Work request -
Only the pictures are to be left out, and the rest of the entries should be reproduced exactly.

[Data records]
◆ ◆ ◆
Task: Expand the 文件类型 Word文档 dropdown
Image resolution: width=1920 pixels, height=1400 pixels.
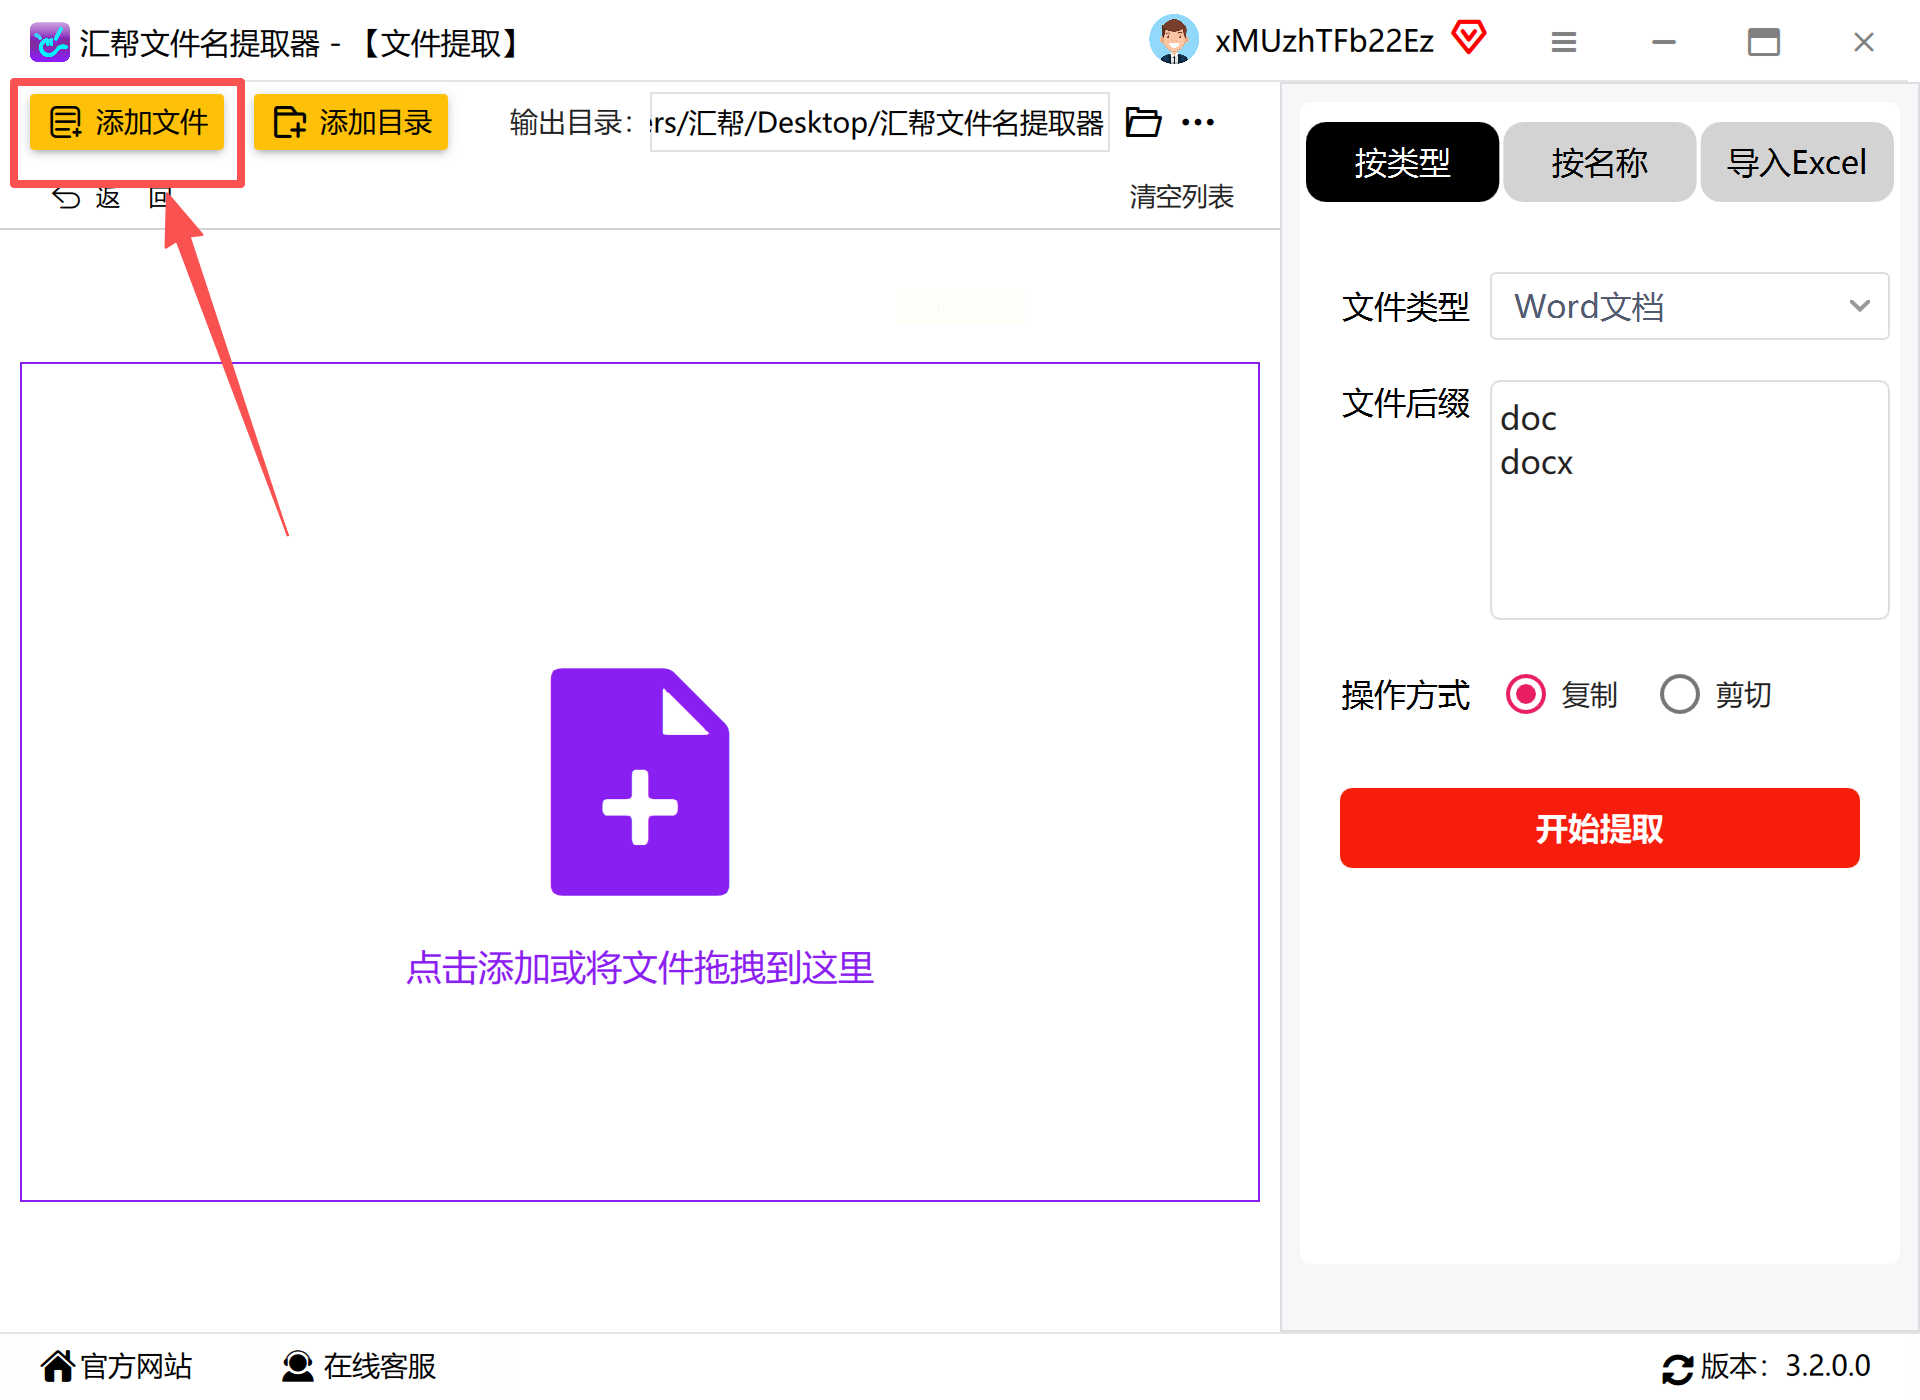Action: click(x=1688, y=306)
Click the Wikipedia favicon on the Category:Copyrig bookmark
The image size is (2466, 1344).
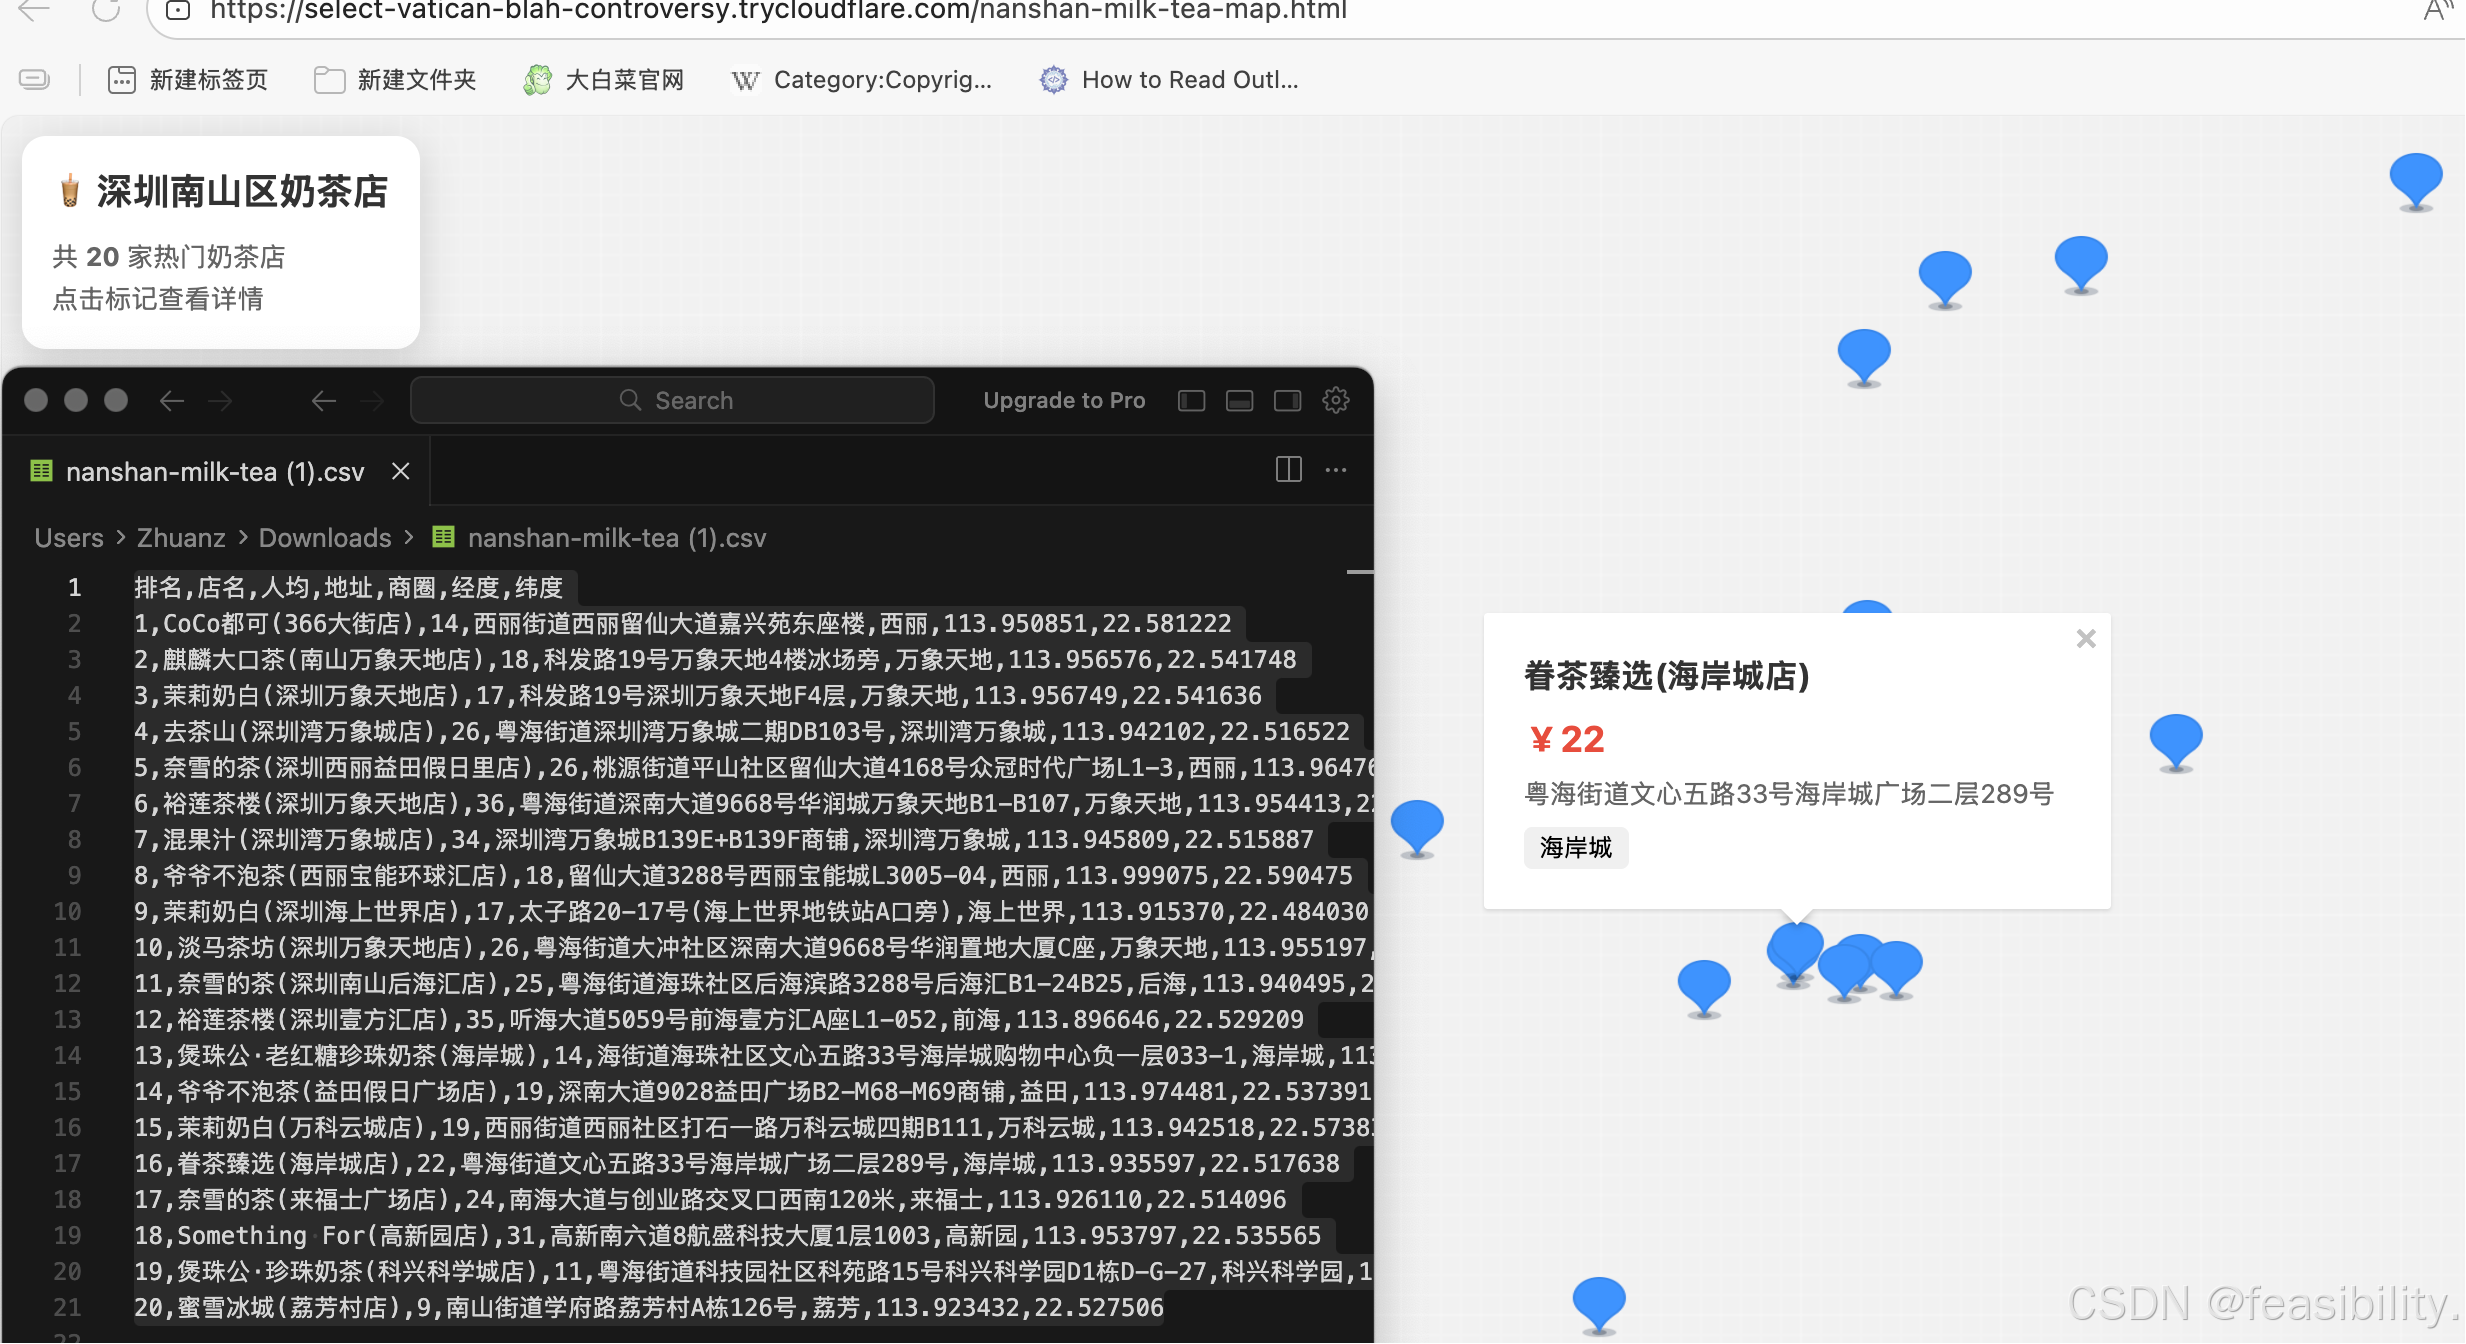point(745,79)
◆ ◆ ◆
Response -
Task: Expand the 文件类型 Word文档 dropdown
Image resolution: width=1920 pixels, height=1400 pixels.
Action: click(x=1688, y=306)
Click the Wikipedia favicon on the Category:Copyrig bookmark
The image size is (2466, 1344).
point(745,79)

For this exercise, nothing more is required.